**** RECORDS FOR THIS EXERCISE

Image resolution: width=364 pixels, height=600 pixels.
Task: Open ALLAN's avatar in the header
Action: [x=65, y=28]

********
**** RECORDS FOR THIS EXERCISE

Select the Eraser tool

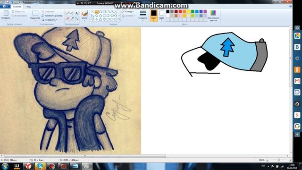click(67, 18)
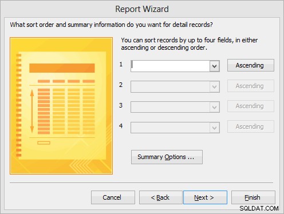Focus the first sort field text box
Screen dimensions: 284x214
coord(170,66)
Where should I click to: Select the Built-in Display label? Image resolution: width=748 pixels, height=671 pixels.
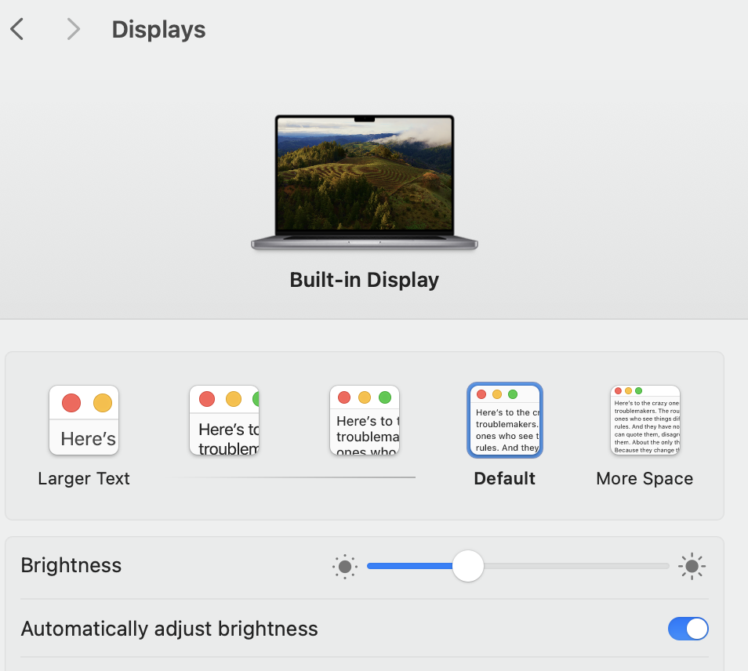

********
**** RECORDS FOR THIS EXERCISE

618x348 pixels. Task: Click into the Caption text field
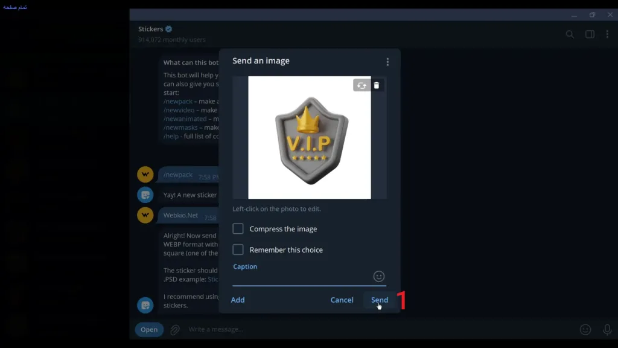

********

EXERCISE OBJECTIVE:
While skipping the pictures, transcribe the data above from the line showing "Select the Eraser tool" through the line showing "Where should I", exactly and with both ends.

RESULT:
Select the Eraser tool

click(67, 18)
Focus the first sort field text box
Screen dimensions: 284x214
coord(170,66)
Where should I click to: Select the Built-in Display label? Image resolution: width=748 pixels, height=671 pixels.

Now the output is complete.